Set problem A:
Name every person mentioned in the passage below about Berlioz's song cycle Les Nuits d'été.
Set problem B:
Extend the passage below about Berlioz's song cycle Les Nuits d'été, picking up after its final sentence.

Page:
For a composer who was such a distinguished man of letters, we know remarkably little about the background to Hector Berlioz’ song cycle Les Nuits d’été (Summer Nights). It’s never mentioned in his letters nor in his volume of memoirs. We cannot even be sure for whom it was written. The songs seem personal, private… a musical secret diary, perhaps.

Hector Berlioz by Émile Signol (1832)
© Public domain

For Susan Graham, one of the cycle’s finest exponents, Berlioz’ word-setting is what stands out: “It’s almost microscopic in its detail and so intimate that it feels like you’re telling secrets.” Nuits d’été is considered the first orchestral song cycle and it remains hugely popular with singers and audiences alike.

Throughout his life, Berlioz was a composer of songs, writing around fifty in total. The six songs of Les Nuits d’été are based on the poetry of his friend Théophile Gautier from his collection La Comédie de la mort. Berlioz slightly modified the texts and changed some of the titles. Perhaps the lack of correspondence about their composition could be due to the fact that Berlioz and Gautier both lived in the same district of Paris. Both were music critics and they would see each other often, removing the need to write letters to each other.

Data lines:
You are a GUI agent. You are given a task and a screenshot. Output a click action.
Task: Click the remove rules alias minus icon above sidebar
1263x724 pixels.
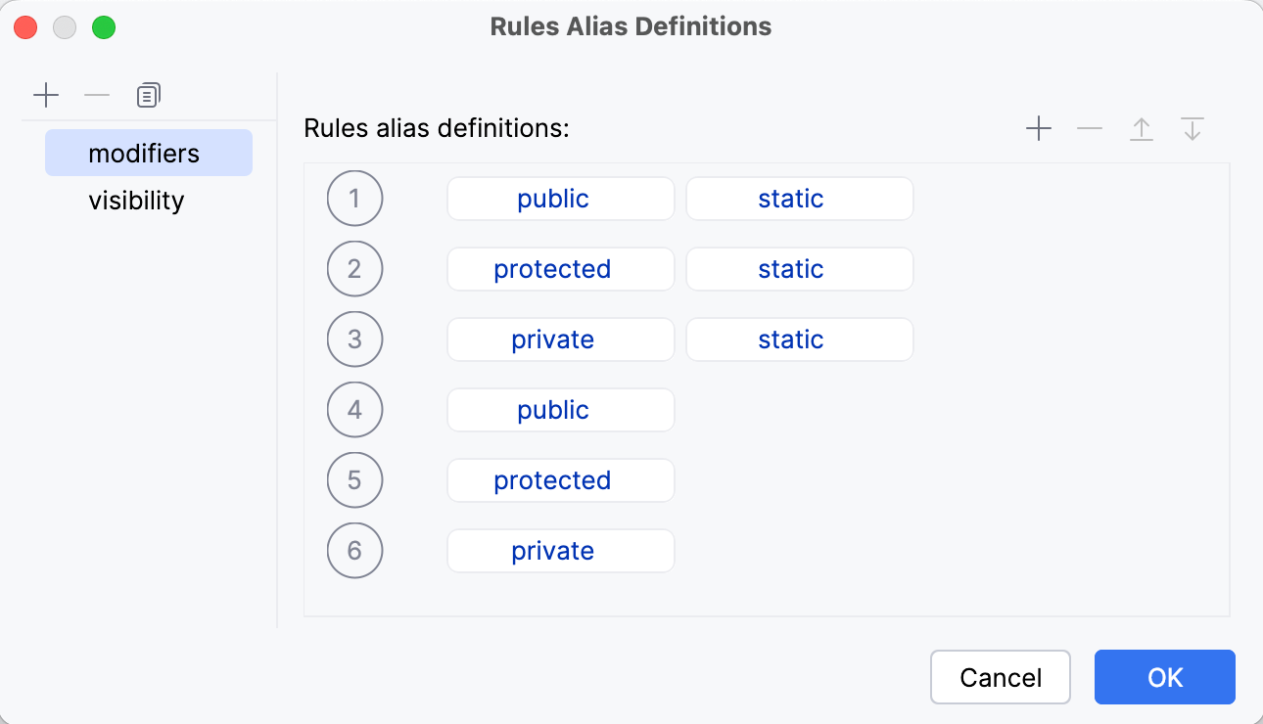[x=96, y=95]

Exercise result A:
Hector Berlioz, Émile Signol, Susan Graham, Théophile Gautier

Exercise result B:
Théophile Gautier
© Public domain

But what – or who – was Berlioz’ inspiration? The songs were composed around 1840-41, during the time when his marriage to Irish actress Harriet Smithson (the idée fixe of his Symphonie fantastique) was falling apart. He had embarked on an affair with mezzo-soprano Marie Recio who would, after Harriet’s death in 1854, become his second wife. Was Marie his inspiration? It was certainly for her that Berlioz orchestrated the fourth song, Absence, in 1843, but Berlioz never intended these six songs to be sung as a cycle. They were published together “for tenor or mezzo voice and piano” merely for the sake of convenience under the title Les Nuits d’été, a reference perhaps to his beloved Shakespeare’s A Midsummer Night’s Dream. Berlioz never heard them performed as a cycle. The piano version was dedicated to Louise Bertin, whose father Louis-François Bertin, edited the Journal des débats, for which Berlioz penned music reviews.

That Berlioz never intended the songs to be sung by a single singer can be inferred from his orchestrations. Despite the success of his orchestral version of Absence, it didn’t spur Berlioz on to scoring the others until 1856. Each of the six orchestral songs were then dedicated to a different German singer – Berlioz’ music was always better received in Germany than France, so this was a little thank you to the Germans. The voice types of the dedicatees ranged from mezzo to contralto, tenor and baritone, forcing Berlioz to change some of the keys.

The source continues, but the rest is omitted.